Exhibit 5.1

July 10, 2026
iPower Inc.
8798 9th Street
Rancho Cucamonga, CA 91730
Re: Registration Statement on Form S-1
Ladies and Gentlemen:
We have acted as counsel to iPower Inc., a Nevada corporation (the “Company”), in connection with a Registration Statement on Form S-1, (the “Registration Statement”), filed by the Company with the Securities and Exchange Commission (the “Commission”) on the date hereof under the Securities Act of 1933, as amended (the “Securities Act”), relating to the offer and sale by the selling stockholder named in the Registration Statement (the “Selling Stockholder”) of up to 27,135,484 shares of common stock of the Company, par value $0.001 per share (the “Shares”), issuable to such Selling Stockholder upon conversion of $22,400,000 aggregate principal of series A senior secured convertible notes of the Company, of which $4,400,000 was previously issued to the Selling Stockholder and $18,000,000 may be issuable to the Selling Stockholder from time to time upon sale of additional Series A convertible notes (the “Senior Secured Convertible Notes”), pursuant to the terms of a Securities Purchase Agreement dated December 22, 2025, as amended on July 7, 2026. The Senior Secured Convertible Notes were or will be sold to the Selling Stockholder in a private placement pursuant to an exemption from registration pursuant to Section 4(a)(2) of the Securities Act and Rule 506(b) of Regulation D of the Securities Act.
We have examined the Senior Secured Convertible Notes and the Sixth Amended and Restated Articles of Incorporation, as amended, of the Company.
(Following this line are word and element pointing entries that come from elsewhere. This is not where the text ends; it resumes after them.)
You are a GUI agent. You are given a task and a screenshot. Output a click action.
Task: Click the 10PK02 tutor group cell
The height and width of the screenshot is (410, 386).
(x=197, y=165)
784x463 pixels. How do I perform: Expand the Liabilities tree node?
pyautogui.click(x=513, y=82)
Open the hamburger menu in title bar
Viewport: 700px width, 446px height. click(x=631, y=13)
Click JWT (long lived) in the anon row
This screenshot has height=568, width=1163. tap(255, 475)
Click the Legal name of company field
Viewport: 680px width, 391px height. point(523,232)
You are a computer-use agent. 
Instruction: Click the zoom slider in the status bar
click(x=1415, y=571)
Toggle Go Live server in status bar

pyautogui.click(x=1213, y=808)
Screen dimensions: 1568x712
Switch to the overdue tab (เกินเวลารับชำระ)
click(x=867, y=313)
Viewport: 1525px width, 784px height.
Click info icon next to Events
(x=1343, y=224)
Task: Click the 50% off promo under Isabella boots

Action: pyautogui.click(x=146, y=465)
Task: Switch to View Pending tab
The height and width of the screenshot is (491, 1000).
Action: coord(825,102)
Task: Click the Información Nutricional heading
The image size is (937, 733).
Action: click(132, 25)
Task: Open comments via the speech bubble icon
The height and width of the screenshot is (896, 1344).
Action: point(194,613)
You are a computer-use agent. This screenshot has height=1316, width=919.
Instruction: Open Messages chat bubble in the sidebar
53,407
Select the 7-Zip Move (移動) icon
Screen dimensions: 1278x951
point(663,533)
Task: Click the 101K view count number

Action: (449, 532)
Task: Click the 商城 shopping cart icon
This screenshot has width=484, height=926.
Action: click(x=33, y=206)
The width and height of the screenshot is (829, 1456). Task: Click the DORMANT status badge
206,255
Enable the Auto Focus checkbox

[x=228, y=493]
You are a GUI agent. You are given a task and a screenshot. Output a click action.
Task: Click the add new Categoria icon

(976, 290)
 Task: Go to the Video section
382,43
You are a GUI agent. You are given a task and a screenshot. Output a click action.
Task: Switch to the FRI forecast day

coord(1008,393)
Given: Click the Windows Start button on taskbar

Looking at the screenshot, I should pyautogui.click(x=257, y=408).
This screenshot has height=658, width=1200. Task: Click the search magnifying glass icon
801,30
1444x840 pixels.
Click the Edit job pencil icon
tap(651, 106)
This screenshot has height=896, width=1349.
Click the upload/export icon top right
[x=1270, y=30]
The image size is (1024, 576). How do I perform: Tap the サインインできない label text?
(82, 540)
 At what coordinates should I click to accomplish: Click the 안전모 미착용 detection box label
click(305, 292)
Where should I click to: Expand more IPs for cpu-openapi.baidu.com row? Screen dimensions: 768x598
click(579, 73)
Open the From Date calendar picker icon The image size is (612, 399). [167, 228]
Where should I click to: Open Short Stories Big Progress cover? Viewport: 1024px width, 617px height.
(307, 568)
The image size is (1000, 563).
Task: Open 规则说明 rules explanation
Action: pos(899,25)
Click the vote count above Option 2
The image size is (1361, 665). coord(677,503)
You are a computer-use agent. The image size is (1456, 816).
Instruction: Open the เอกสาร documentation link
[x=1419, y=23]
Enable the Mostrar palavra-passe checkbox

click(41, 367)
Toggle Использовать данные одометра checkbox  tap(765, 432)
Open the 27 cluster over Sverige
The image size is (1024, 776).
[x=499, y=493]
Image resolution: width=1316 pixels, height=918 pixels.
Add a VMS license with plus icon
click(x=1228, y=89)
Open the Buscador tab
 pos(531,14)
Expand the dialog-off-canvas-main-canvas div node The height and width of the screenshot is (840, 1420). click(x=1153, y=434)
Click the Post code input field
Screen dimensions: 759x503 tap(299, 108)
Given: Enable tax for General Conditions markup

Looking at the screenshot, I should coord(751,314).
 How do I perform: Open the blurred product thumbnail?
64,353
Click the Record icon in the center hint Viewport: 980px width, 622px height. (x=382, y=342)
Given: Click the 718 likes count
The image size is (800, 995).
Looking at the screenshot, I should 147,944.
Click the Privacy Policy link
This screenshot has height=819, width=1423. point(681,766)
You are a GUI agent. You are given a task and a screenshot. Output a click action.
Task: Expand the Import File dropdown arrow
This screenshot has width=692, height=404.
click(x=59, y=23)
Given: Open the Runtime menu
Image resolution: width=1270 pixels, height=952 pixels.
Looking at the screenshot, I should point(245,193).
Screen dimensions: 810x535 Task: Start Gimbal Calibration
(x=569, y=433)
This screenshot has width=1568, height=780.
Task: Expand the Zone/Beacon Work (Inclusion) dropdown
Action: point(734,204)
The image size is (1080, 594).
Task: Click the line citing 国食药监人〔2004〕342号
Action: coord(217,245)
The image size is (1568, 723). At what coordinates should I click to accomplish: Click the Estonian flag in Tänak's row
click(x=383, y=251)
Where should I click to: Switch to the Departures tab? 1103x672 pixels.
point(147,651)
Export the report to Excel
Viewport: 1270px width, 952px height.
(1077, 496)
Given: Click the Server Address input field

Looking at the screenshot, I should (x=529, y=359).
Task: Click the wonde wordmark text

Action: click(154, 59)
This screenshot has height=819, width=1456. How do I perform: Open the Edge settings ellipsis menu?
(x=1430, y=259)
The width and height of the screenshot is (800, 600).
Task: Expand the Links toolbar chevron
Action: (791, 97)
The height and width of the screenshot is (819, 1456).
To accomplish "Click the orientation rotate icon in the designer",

We have examined such additional documents and have reviewed such questions of law as we have considered necessary or appropriate for the purposes of our opinions set forth below. In rendering our opinions set forth below, we have assumed the authenticity of all documents submitted to us as originals, the genuineness of all signatures and the conformity to authentic originals of all documents submitted to us as copies. We have also assumed the legal capacity for all purposes relevant hereto of all natural persons. As to questions of fact material to our opinions, we have relied upon certificates or comparable documents of officers and other representatives of the Company and of public officials.
Based on the foregoing and subject to the limitations, qualifications and assumptions set forth herein, we are of the opinion that the Shares, when issued by the Company upon conversion or otherwise pursuant to the terms and conditions of the Senior Secured Convertible Notes, will be validly issued, fully paid and non-assessable.
Our opinions expressed above are limited to Chapter 78 of the Nevada Revised Statutes as concerns laws governing corporations and the federal laws of the United States of America. We express no opinion with respect to the laws of any other jurisdiction. The opinions herein are limited to the laws, rules and regulations as in effect on the date hereof.
We hereby consent to the filing of this opinion as an exhibit to the Registration Statement, and to the reference to our firm under the heading “Legal Matters” in the prospectus constituting part of the Registration Statement. In giving this consent, we do not admit that we are within the category of persons whose consent is required under Section 7 of the Securities Act or the rules and regulations of the Commission thereunder.